» Exercise inputs:
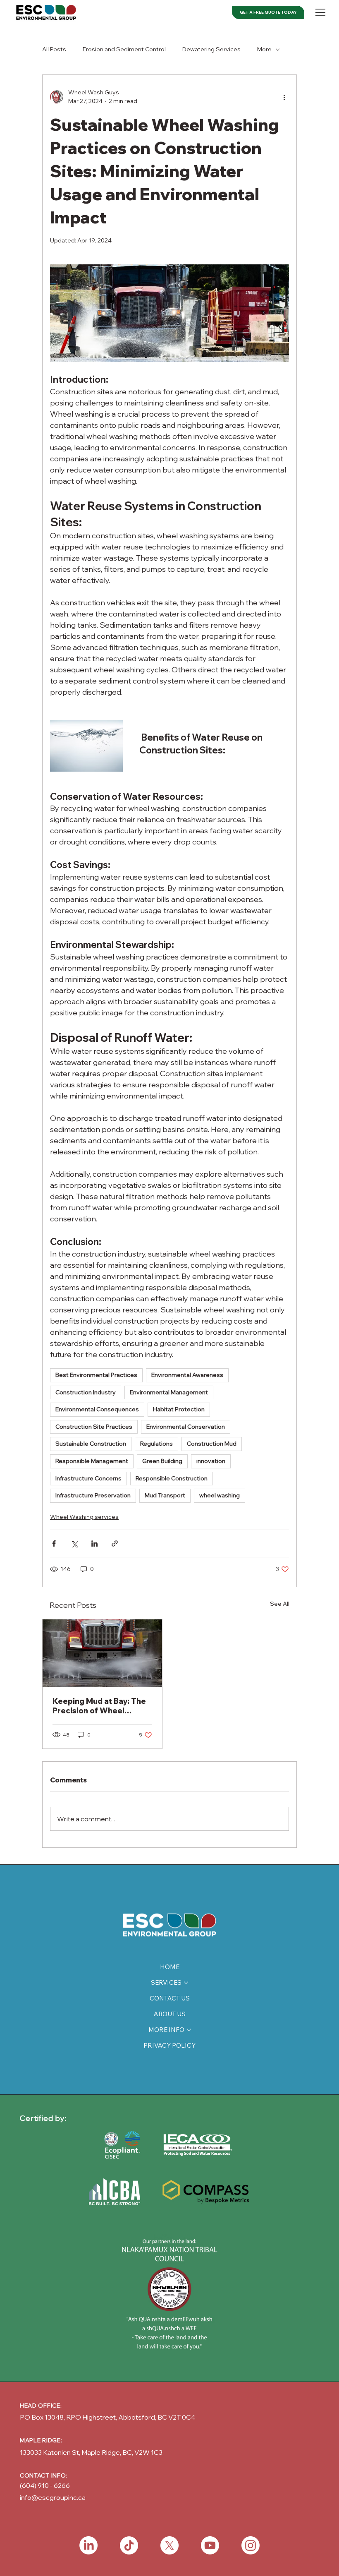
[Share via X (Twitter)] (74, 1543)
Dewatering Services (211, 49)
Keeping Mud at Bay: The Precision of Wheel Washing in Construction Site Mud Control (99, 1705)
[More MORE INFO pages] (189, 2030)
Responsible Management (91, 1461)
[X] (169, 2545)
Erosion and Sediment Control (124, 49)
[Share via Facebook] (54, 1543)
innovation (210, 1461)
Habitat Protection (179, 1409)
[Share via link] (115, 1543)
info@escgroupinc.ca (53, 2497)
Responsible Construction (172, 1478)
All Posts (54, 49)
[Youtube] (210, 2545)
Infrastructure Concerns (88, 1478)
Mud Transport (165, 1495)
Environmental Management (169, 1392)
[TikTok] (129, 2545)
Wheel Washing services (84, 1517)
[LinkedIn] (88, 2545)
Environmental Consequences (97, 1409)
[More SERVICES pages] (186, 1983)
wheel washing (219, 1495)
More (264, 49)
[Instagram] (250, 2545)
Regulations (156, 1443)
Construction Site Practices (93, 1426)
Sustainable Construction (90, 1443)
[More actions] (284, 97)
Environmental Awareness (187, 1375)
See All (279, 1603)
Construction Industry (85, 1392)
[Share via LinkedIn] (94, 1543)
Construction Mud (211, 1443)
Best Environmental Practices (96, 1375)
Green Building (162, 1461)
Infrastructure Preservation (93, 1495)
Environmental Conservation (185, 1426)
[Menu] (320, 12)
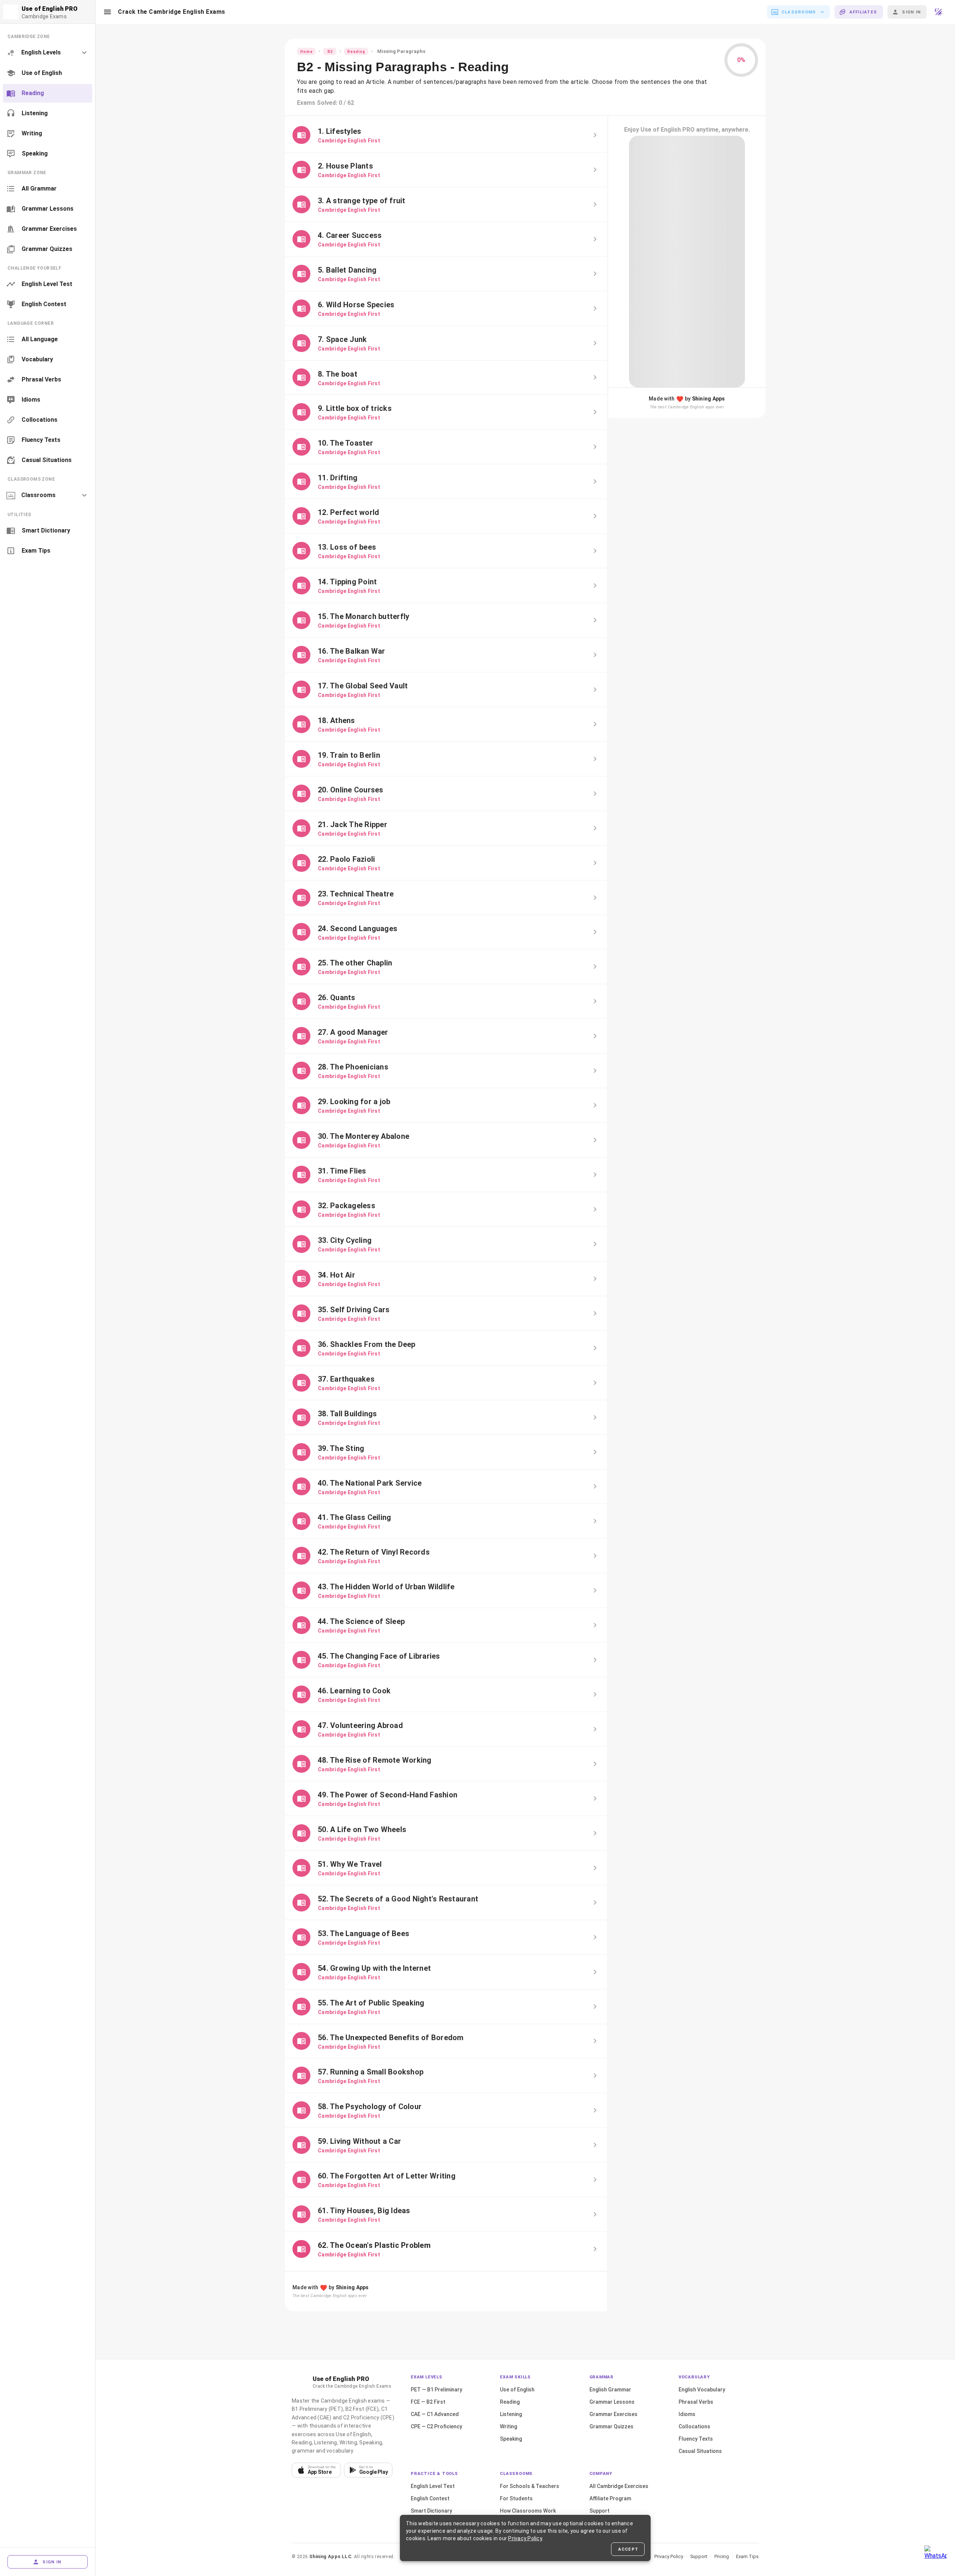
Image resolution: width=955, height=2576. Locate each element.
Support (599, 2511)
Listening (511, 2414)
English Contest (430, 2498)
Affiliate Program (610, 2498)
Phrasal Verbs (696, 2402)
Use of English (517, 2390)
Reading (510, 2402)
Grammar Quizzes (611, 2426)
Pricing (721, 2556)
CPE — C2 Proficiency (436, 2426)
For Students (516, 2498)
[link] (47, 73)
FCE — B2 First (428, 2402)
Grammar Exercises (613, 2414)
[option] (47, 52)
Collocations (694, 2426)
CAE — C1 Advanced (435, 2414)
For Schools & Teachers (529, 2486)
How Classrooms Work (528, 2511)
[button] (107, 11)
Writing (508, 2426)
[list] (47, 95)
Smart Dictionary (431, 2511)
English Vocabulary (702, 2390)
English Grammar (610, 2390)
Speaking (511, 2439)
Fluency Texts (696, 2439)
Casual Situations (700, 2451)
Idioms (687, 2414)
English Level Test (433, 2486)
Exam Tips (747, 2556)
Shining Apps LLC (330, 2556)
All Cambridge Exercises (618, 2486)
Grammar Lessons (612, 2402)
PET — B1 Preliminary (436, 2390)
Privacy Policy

» Task goal: Pictures aside, print exactly the lines above starting with the one containing "Regulations (156, 1443)" and going on through the one containing "Collocations (694, 2426)".

» Response below:
Regulations (156, 1443)
Construction Site Practices (93, 1426)
Sustainable Construction (90, 1443)
[More actions] (284, 97)
Environmental Awareness (187, 1375)
See All (279, 1603)
Construction Industry (85, 1392)
[Share via LinkedIn] (94, 1543)
Construction Mud (211, 1443)
Best Environmental Practices (96, 1375)
Green Building (162, 1461)
Infrastructure Preservation (93, 1495)
Environmental Conservation (185, 1426)
[Menu] (320, 12)
Image resolution: width=955, height=2576. Locate each element.
Support (599, 2511)
Listening (511, 2414)
English Contest (430, 2498)
Affiliate Program (610, 2498)
Phrasal Verbs (696, 2402)
Use of English (517, 2390)
Reading (510, 2402)
Grammar Quizzes (611, 2426)
Pricing (721, 2556)
CPE — C2 Proficiency (436, 2426)
For Students (516, 2498)
[link] (47, 73)
FCE — B2 First (428, 2402)
Grammar Exercises (613, 2414)
[option] (47, 52)
Collocations (694, 2426)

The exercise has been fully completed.